— WHAT YOU WILL DO —
Reproduce word for word the part of the Bitcoin market article below from "Last week, the" to "from Bitcoin investors.".

— PASSAGE SHOWN —
Last week, the cryptocurrency market dipped as liquidations soared. Around the same period, altcoins attempted to recover while Bitcoin struggled to sustain momentum above the $70,000 price.
Following the new development, market players have raised major concerns about the downsides of certain market activities from Bitcoin investors.
Notably, onlookers have raised concerns over the possibility of Bitcoin from long-term holders going into exchanges.
In a recent analysis shared with CryptoQuant, a market analyst explained the current market pattern while citing the difference between previous and current market patterns.
“Bitcoin bull market is correlated with a sharp decline in long-term holders. I won’t mention this separately as it has been explained frequently. And the supply of long-term holders is being deposited into exchanges for profit-taking, but that’s not the case for the 24-year bullish cycle. One significant reason for this is that BlackRock, which has been buying the most Bitcoin since the ETF approval, is active over-the-counter (OTC).” The analyst asserted.
As a result of the current trend, the analyst explained that despite a sharp decline in Bitcoin holdings by long-term holders after the ETF approval, Bitcoins are not being deposited into exchanges. On the flip side, if the pattern continues, the market might be on the verge of experiencing a colossal price dip. BlackRock and Bitcoin deposit patterns can also affect the market pattern.
As the analyst added,
“However, if it persists, there is a possibility that long-term holders may start depositing Bitcoin into exchanges in the same way as before. If that happens, the likelihood of price dumping increases. It’s important to pay attention to both BlackRock’s net inflow movements and the movements of Bitcoin deposits into exchanges.” He added.
Meanwhile, the new week is kicking off with Bitcoin attempting to make a comeback. After falling below the $70,000 price point, the asset hit a low of $65,423, further strengthening bearish sentiments.

— SOURCE MATERIAL —
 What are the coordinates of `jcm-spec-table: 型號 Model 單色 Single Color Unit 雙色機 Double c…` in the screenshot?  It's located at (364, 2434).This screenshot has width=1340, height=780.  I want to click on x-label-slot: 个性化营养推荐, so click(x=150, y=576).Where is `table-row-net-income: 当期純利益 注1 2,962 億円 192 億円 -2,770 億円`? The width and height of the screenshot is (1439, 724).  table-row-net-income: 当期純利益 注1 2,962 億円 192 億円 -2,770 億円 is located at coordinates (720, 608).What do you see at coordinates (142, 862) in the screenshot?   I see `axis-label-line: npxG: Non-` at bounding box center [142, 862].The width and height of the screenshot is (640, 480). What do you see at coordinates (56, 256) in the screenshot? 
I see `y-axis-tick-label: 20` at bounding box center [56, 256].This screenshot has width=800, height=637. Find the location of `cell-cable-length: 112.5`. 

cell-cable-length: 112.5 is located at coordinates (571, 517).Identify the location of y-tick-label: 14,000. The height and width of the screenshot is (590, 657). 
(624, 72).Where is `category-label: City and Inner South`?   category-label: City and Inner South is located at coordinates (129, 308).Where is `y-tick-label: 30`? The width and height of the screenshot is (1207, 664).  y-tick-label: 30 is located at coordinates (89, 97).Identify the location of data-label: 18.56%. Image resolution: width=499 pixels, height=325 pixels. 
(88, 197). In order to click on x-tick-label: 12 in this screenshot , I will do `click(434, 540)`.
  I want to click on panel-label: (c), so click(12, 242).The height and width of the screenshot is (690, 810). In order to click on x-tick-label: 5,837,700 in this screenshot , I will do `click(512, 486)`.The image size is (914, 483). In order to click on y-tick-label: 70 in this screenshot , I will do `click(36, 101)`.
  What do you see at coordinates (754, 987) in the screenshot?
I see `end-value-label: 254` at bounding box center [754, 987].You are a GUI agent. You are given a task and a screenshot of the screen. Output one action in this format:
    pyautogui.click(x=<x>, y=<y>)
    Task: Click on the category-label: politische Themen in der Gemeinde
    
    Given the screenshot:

— RESPONSE BOX —
Last week, the cryptocurrency market dipped as liquidations soared. Around the same period, altcoins attempted to recover while Bitcoin struggled to sustain momentum above the $70,000 price.
Following the new development, market players have raised major concerns about the downsides of certain market activities from Bitcoin investors.